13 October 2010

A Hint of Epigenetics

The term “epigenetics” most commonly refers to heritable changes in gene activity not accounted for by alterations or mutations in the DNA sequence. But in order to understand the important developments now underway in biology, it’s more useful to take “epigenetics” in its broadest sense as “putting the gene in its living context.” _NewAtlantis
Epigenetics -- non-coding control over gene expression -- is one of the most exciting areas of science at this time. We are learning that the genetic code is only the short, first chapter in a very long book. The non-genetic "code" -- the non-coding DNA and RNA -- has a logic all its own. We are just beginning to decrypt the obscure cipher. The possibilities for the transformation of life as we know it seem just as grandiose as were the hopes of the early promoters of the human genome enterprise. Only this time, we are working at a deeper level of sophistication. How many more levels will we need to descend before we reach the promised land of genetic medicine?
... some 95 or 98 percent of human DNA was useless for making proteins. Most of this “noncoding DNA” was at first dismissed as “junk” — meaningless evolutionary detritus accumulated over the ages. At best, it was viewed as a kind of bag of spare parts, borne by cells from one generation to another for possible employment in future genomic innovations. But that’s an awful lot of junk for a cell to have to lug around, duplicate at every cell division, and otherwise manage on a continuing basis.

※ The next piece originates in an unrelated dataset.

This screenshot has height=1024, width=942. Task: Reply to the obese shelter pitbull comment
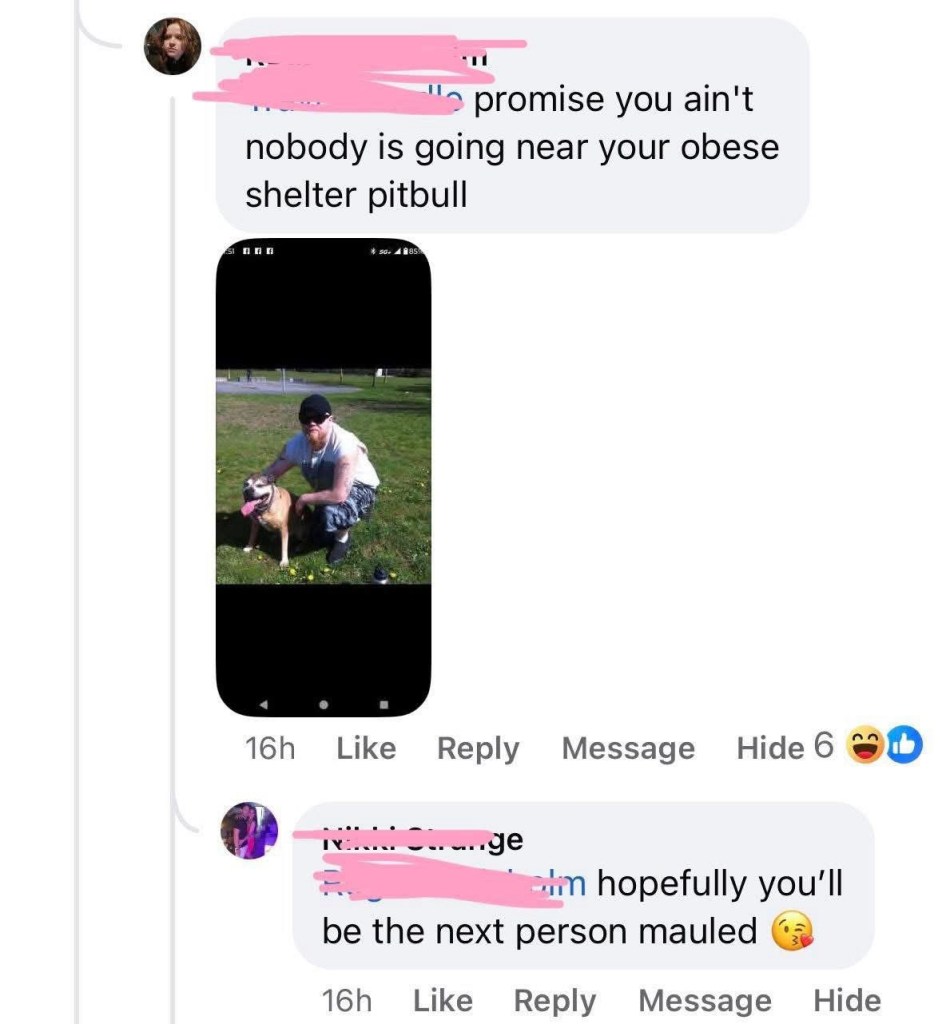[478, 749]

...As organisms rise on the evolutionary scale, they tend to have more “junk DNA.” Noncoding DNA accounts for some 10 percent of the genome in many one-celled organisms, 75 percent in roundworms, and 98 percent in humans. The ironic suspicion became too obvious to ignore: maybe it’s precisely our “junk” that differentiates us from water fleas. Maybe what counts most is not so much the genes themselves as the way they are regulated and expressed. Noncoding DNA could provide the complex regulatory functions that direct genes toward service of the organism’s needs, including its developmental needs.

...Over successive generations, cells destined to become a particular type lose their ability to be transformed into any other tissue type. And so the path of differentiation leads from totipotency (the single-celled zygote is capable of developing into every cell of the body), to pluripotency (embryonic stem cells can transform themselves into many, but not all, tissue types during fetal development), to multipotency (blood stem cells can yield red cells, white cells, and platelets), to the final, fully differentiated cell of a particular tissue....Cells of the mature heart and brain, then, have inherited entirely different destinies, but the difference in those destinies was not written in their DNA sequences, which remain identical in both organs.

... _NewAtlantis

The author goes on to describe several ways in which gene expression can be drastically altered by other means than the coding of genes -- specifically by non-coding DNA and by protein :: DNA interactions. Non-coding DNA appears to play a huge role in gene expression -- as does non-coding RNA.
The ongoing discoveries of a previously-hidden epigenetic oversight of gene expression, is exciting. Yet, it is the epigenetics (and epi-epigenetics) that remain undiscovered which hold the keys to the mysteries that confound us.

The ability to reach into the subtle mechanisms of gene expression -- without mucking everything up -- will mark the beginning of a new phase of human existence.